A quelques semaines des élections législatives du 26 septembre, le fou rire du candidat de la CDU en pleine cérémonie en hommage aux victimes des inondations est une catastrophe.

Le rire d'Armin Laschet (CDU) le 17 juillet 2021
Le rire d'Armin Laschet (CDU) le 17 juillet 2021 © Maxppp / Marius Becker/dpa/picture-alliance/Newscom

J'ai voulu revenir ce matin sur les inondations meurtrières en Allemagne. Moins sur le drame lui-même que sur ses conséquences politiques à quelques semaines de législatives cruciales. Le 26 septembre, les Allemands décideront de la ou du successeur d’Angela Merkel.

Or, en Allemagne des inondations et une paire de bottes ont déjà décidé d’une élection. C’était en août 2002 : l’Elbe et le Danube débordent en pleine campagne électorale. A l’époque la CDU avait une avance de 5 points dans les sondages.

Leur adversaire est le social-démocrate Gerhart Schroeder.
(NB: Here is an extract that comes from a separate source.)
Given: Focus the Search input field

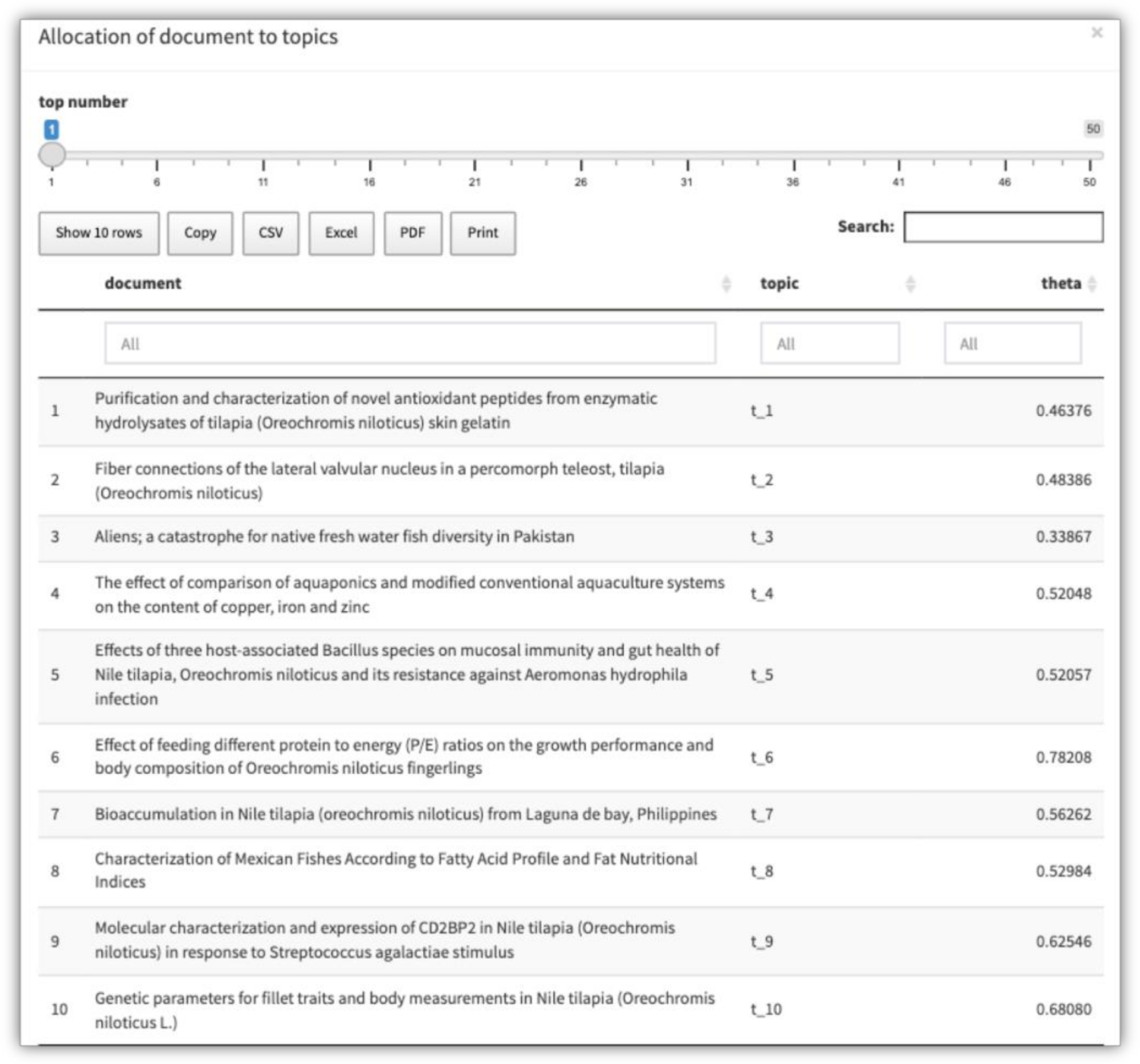Looking at the screenshot, I should tap(1003, 227).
Un animal politique qui se précipite, en bottes de caoutchouc, sur les lieux du drame. Le candidat conservateur, lui, attendra une semaine et arrivera en polo.

Une erreur que n’ont pas reproduites les candidats d’aujourd’hui...

Pas le chrétien-démocrate Armin Laschet, en tous cas ! Il s’est rendu sur place, en bottes de caoutchouc, quelques heures après la catastrophe. D’ailleurs, depuis qu’il est entré en campagne en janvier, tout lui réussit : son parti a plus de 12 points d’avance.

Sa principale opposante, l’écologiste Annalena Baerbock, semblait incapable de se dépêtrer d’accusations de plagiat et, surtout, d’imposer son agenda dans une situation pourtant très favorable aux Grünen : pandémie, monde d’après et transition écologique.

Des sondages en berne pour les Ecolos

En repassant sous la barre des 20% d’intention de vote, Annalena Baerbock semblait avoir perdu pied.

Il s’en est fallu d’un rire et d’un titre ! Le rire, c’est celui d’Armin Laschet lors d’un hommage aux victimes des inondations présidé par le chef de l’Etat.

Mais le pire, c’est le titre de presse à la une du quotidien populaire Bild : « L’Allemagne pleure et Laschet rit ». La Bild, outre-Rhin, c’est un million et demi d’exemplaires et une réputation de faire et de défaire les élections. Bref, le mal est fait.

Il est d’autant plus terrible qu’il a été précédé d’une autre maladresse : alors qu’on lui demandait si ces inondations allaient modifier son agenda environnemental, il a répondu : « on ne change pas de politique à cause d’un événement de ce type ».

Angela, la tueuse

Surtout, l’avance n’est pas de 5 points, comme en 2002, mais bien de 10 à 12 points. De plus, si ces inondations ont une conséquence politique, c’est moins dans le rattrapage électoral que dans le retour en grâce de l’agenda écolo. Eh puis, il y a Angela Merkel.

Hier, en se rendant sur place, la chancelière a semblé vouloir limiter les dégâts à droite. Mais en étant l’exacte opposée du candidat de son parti : empathique mais sans effusion et professionnelle, elle n’a fait au fond que marquer la différence avec Armin Laschet.

Je ne suis pas certain que ce soit tout à fait innocent de sa part… Angela Merkel, c’est certes « Mutti » Merkel, maman, mais c’est surtout une tueuse en politique qui a systématiquement éliminé tous ces rivaux au sein de son parti.

Or je pense que ça ne lui déplairait pas qu’une femme de 40 ans, même écolo, lui succède à la chancellerie, plutôt qu’un sexagénaire un peu falot et originaire de l’ouest de l’Allemagne, même conservateur, comme Armin Laschet.